Have a Ubuntu 14.04 LTS and Eclipse Juno 3.7.2 (not Kepler) installed
Added the Mali Gpu Shader dvelopment plug in.
The shader configuration panel does not show up - no reaction to the selection.
This is 64bit Ubuntu on MacBookPro.
Thanks
Hi Narkis,
the Shader Development Studio is no longer supported, as stated in Mali GPU Shader Development Studio - Mali Developer Center Mali Developer Center.
The latest working configurations that we tested (kubacki ) were:
Windows 7
Ubuntu 12.04.2 LTS 64-bit
What offline compiler and OpenGL ES Emulator are you using?
Hi narkis,
Could you please confirm what version of Eclipse are you using? Is it Juno 4.2.X or Indigo 3.7.X?
If it is Juno 4.2.X, then chances are that Mali GPU Shader Development Studio will not work, because the latest known working configuration uses Indigo 3.7.X and we know it doesn't work with Kepler 4.3.X (see Support section at the bottom of the product page: Mali GPU Shader Development Studio - Mali Developer Center Mali Developer Center)The tool is no longer being developed, so there are no plans to add Eclipse 4.X support.
If you are using Indigo 3.7.X, then could you please confirm that you are using the correct version of other required tools?
Hope that helps,
Jacek
Thanks for help!
If Shader Development Studio is no longer supported - do we have any other options?
What would you recommend?
I am using 14.04 LTS Ubuntu on Mac - that does not match the requirements listed.
I am using Indigo build :
Version: Indigo Service Release 2
Build id: 20120216-1857
and the latest versions of the Shader compiler and OpenGL ES emulator available.
The GL ES 2.0 emulator works - I was able to run basic cube/triangle Mali SDK based samples in a separate window.
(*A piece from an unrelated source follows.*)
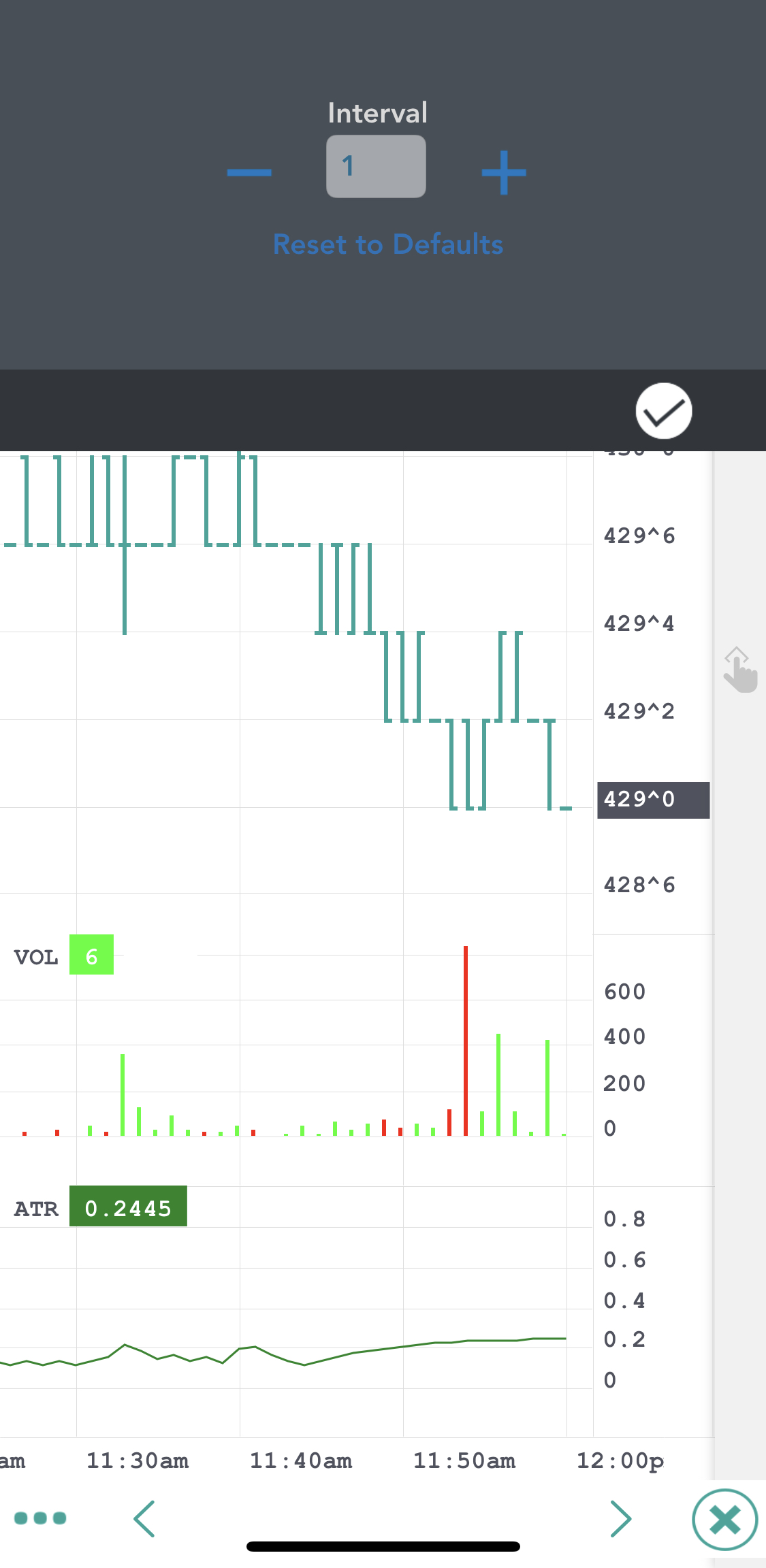Image resolution: width=766 pixels, height=1568 pixels.
Task: Select the ATR 0.2445 indicator label
Action: [x=128, y=1207]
The shader compiler appears to work as well.
I am basically looking to develop on minimum ARM based GPU, in C/C++ with the best possible tools. Mali SDK seems to wrk very well, it would help to have tools to develop shader as well.
Narkis
I am glad you are learning ESSL and developing for Mali.
In the last couple of years we have developed the Mali OpenGL ES SDK: it is a set of examples, with shaders and C/C++ source code, that developers use to make sample applications and sample shaders in OpenGL ES 2.0 and 3.0.
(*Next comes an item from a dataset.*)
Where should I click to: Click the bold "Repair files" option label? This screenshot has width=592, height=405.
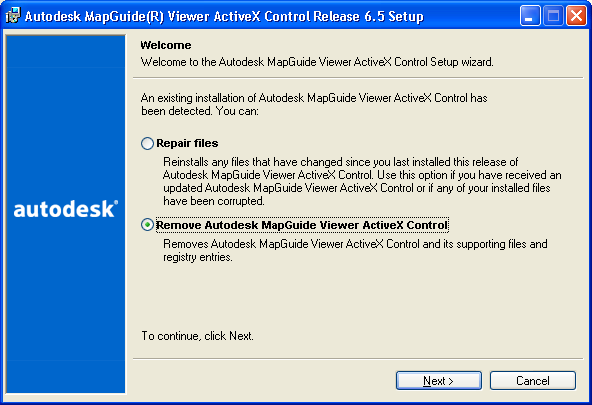187,143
With it you can build sample apps for x86 (running on our Mali OpenGL ES Emulator) or ARM target devices. (By the way, we also have an SDK for Android).
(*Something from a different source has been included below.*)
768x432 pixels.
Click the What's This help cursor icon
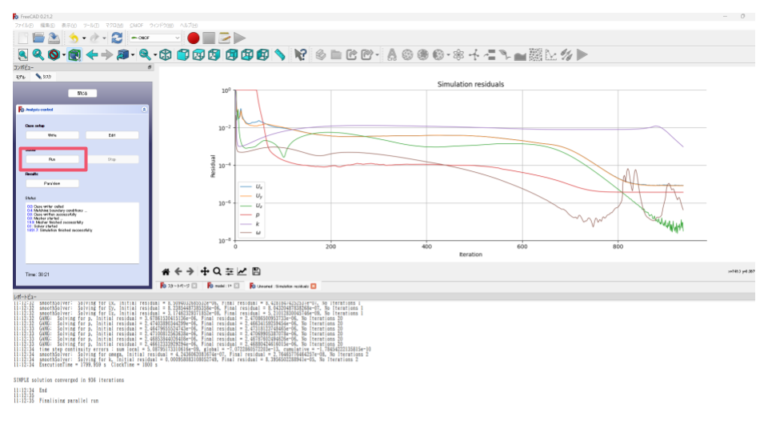point(300,55)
Although it requires recompiling to see the preview of a shader, we find it more flexible than the Shader Development Studio, because you have full control over the source code, both shaders and application code. This allows you to use different input formats, texture formats, and to have control over the C/C++ code, which allows you to experiment with more advanced animations.
You can download it for free from: http://malideveloper.arm.com/develop-for-mali/sdks/
Ubuntu on a VM should work just fine, I use VMWare Fusion for that (I have had some issues with VirtualBox before).
Thanks Lorenzo,
I have an environment in Eclipse for Android ES 2.0 work in NDK - have done extensive C/C++ development there for any GPU ( it works well on Mali as well).
In this project my goal is to forgo the Java altogether and test some ideas on a minimal OS/GPU configurations - Mali in this case provides the best starting point!
I have installed Mali OpenGL ES SDK - and will follow up on suggestions on using it for shader development also!
One final question: What would you recommend as a posiible IDE to use with your SDK - if it is possible at all?
Since Android Tools have migrated to InteliJ platform, and ADT plug-in is no longer actively developed for Eclipse - I have to settle on the next IDE platform.
What other IDEs devs are using to develop with Mali SDK?
I have tested CLion(InteliJ), Eclipse and Code::Blocks - any other pointers?
BTW - my ubuntu is not running in the VM - it is a dual boot system.
VS2015 has Android support, and I've already heard people saying good things about it.
I know Android Studio is now the reference IDE for Android development, but it does not support native (C/C++) development yet. Having said this, I would suggest to keep using Eclipse; it's going to work for a while, and it should be possible to migrate to Android Studio when/if Android Studio will support native.